__EXERCISE DESCRIPTION__. Figure out how many lines in these records contain "computer". Only the number belongs in the reply.

__AVAILABLE DATA__.
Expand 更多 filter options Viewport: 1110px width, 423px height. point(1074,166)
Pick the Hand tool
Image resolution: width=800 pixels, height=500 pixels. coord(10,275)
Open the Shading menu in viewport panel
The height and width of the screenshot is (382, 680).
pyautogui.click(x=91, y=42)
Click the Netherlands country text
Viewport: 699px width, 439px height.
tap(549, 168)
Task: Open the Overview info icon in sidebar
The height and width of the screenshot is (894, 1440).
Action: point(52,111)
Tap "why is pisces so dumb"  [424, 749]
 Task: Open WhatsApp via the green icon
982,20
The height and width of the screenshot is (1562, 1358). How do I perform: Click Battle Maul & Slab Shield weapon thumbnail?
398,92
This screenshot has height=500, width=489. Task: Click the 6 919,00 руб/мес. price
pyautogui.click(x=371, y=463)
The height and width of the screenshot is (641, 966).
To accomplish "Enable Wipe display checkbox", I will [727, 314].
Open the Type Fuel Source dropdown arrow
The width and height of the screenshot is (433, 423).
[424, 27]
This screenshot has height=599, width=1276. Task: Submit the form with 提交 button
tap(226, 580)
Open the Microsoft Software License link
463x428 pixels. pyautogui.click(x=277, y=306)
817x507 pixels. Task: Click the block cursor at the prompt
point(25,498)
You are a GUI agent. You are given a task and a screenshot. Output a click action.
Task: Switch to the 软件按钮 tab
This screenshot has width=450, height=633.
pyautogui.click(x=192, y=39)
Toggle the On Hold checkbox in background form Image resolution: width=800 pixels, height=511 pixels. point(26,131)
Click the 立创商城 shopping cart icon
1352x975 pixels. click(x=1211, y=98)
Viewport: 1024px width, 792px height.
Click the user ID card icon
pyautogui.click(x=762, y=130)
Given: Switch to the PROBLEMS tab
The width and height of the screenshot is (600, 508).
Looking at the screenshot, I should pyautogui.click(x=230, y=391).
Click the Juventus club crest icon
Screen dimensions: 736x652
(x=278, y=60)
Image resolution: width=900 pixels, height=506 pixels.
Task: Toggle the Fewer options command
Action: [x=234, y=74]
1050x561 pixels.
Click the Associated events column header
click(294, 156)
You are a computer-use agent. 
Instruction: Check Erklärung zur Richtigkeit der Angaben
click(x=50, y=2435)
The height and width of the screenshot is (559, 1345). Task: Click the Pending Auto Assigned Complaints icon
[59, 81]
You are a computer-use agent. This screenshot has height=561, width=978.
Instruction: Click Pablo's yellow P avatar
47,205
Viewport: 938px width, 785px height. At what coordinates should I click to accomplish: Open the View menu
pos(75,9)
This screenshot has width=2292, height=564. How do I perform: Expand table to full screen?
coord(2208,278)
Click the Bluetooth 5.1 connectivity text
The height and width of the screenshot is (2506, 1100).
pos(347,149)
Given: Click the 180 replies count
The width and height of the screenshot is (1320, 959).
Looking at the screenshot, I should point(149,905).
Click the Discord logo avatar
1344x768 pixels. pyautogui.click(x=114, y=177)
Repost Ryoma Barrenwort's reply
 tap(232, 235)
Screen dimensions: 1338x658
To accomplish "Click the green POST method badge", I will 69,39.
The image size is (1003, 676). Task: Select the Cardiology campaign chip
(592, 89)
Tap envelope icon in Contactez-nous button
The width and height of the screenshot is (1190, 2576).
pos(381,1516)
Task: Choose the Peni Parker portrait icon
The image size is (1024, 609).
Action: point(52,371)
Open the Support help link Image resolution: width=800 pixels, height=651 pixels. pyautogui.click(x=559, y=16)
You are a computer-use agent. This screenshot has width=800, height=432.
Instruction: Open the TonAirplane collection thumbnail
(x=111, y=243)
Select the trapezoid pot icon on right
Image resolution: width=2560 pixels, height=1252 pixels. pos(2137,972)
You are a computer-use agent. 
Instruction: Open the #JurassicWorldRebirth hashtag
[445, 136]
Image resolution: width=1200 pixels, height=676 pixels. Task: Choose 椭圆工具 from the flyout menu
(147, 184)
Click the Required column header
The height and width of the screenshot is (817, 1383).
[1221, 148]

__RESPONSE AREA__. 4